[quote="Sixpence, post:19, topic:293455"]
I don't know all the details of it, so I hope someone can fill me in. From what I understand,to a Muslim, religious identity does not come solely from a personal decision to adhere to a certain set of beliefs, and consideration of tradition being handed down doesn't quite cover it either. There's also the idea that everyone is born into a natural state of Islam, and everyone at least starts out a Muslim. I'm not entirely clear on exactly what it means for a newborn to be a Muslim, though, and I'm not sure about all the if/thens like if certain people are seen as having retained some aspect of Islamic identity even if they don't practice as far as the five pillars, prayers, and attending a mosque.

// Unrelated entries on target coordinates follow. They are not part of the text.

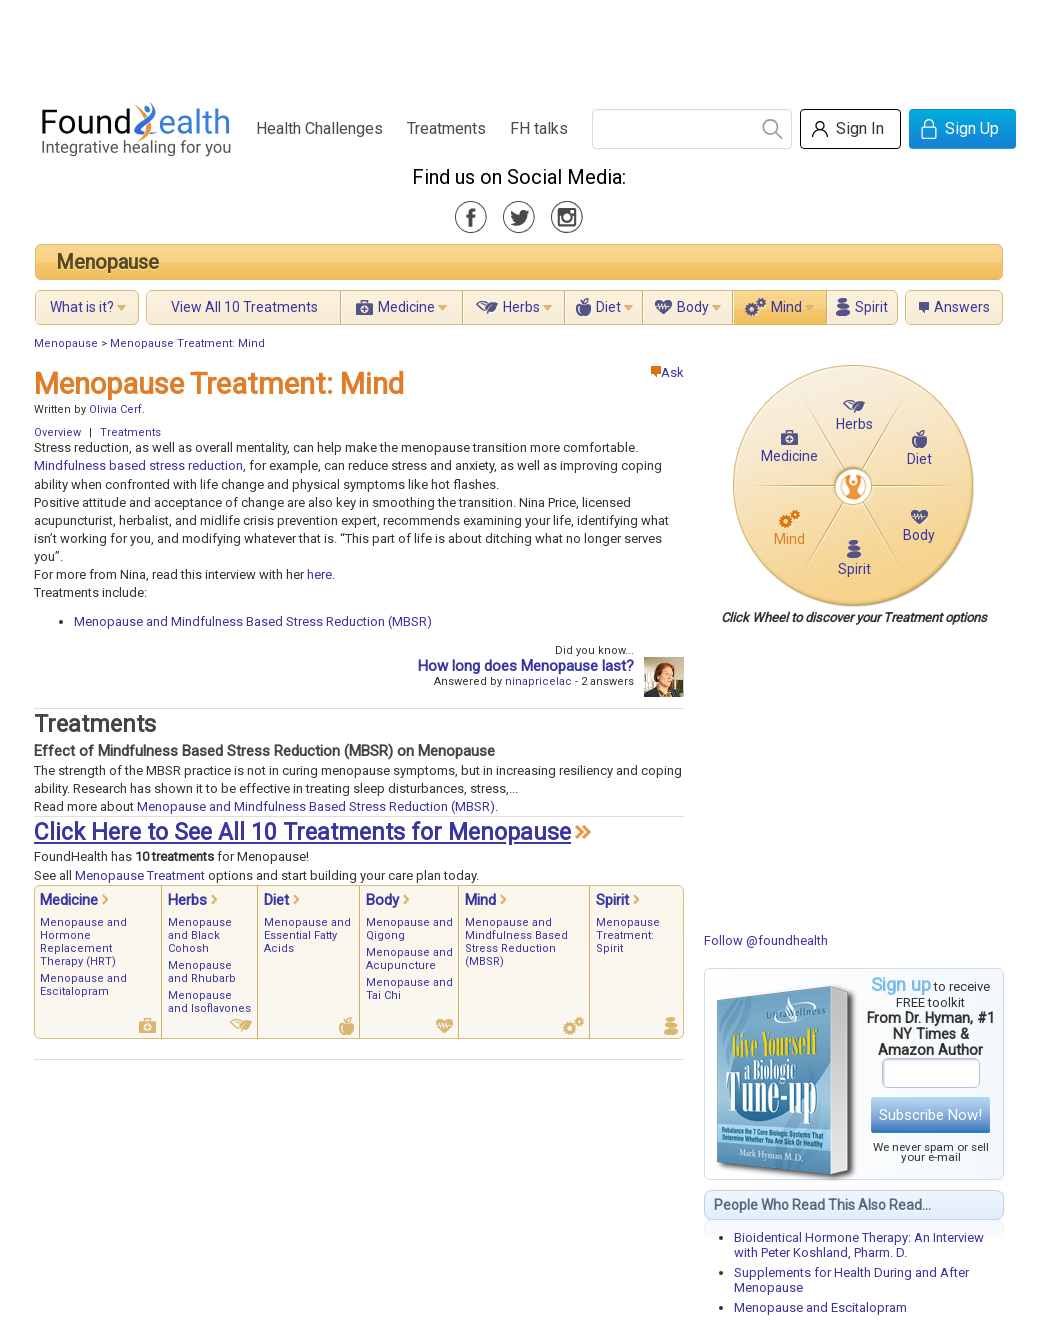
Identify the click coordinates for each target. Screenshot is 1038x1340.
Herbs (521, 307)
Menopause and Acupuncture (409, 959)
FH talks (539, 128)
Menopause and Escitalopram (820, 1307)
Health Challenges (319, 128)
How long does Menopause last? (526, 666)
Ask (667, 372)
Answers (962, 307)
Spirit (871, 307)
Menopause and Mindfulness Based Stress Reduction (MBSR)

So I'm rather curious about that. Anyone know more specific things about natural-state Islam? It kind of seems like the opposite of original sin.
Etymologically, "Muslim" (مسلم) comes from the Arabic root s-l-m (سلم), which has a variety of meanings that essentially boil down to wholeness, safety, and surrender. The word "Muslim" is derived from the verb "aslama" (اسلم), which means "to resign oneself to the will of God." Adding the "m" changes the meaning to "one who resigns himself to the will of God."
Theologically it's a bit more complicated, again because there are so many different schools of thought within Islam (as there are within Christianity). It's fair to say that the Qur'an rejects the notion of Original Sin, or at least it is rejected insofar as Muhammad understood the orthodox (little "o") Christian concept of it. For instance, the Qur'an states that one man does not bear the burden of any other man's sin (6:164).
Does that mean that we are all born Muslims? Well, that has probably been a debate among Muslim theologians. On the one hand, a newborn hasn't yet sinned (though St. Augustine would argue that newborns sin within their first few breaths!), but on the other the newborn doesn't have the capacity to "resign to the will of God," so to speak. I'm sure this has been debated. Is an infant in a natural state of resignation to the will of God, given its helplessness?
There's no single answer to this question. What IS clear, however, is this: there is no Muslim "sacrament of initiation" as we Christians understand it. Muslims do not practice baptism or anything like it. One is simply a Muslim if one resigns oneself to the will of God... and according to Muslims this is only truly possible by accepting that "there is no god but God and Muhammad is his messenger."
Sorry for all the long posts, but Muslim theology is just as complicated as Christian theology, and we would be doing ourselves and our Muslim brothers a disservice by oversimplifying the issues.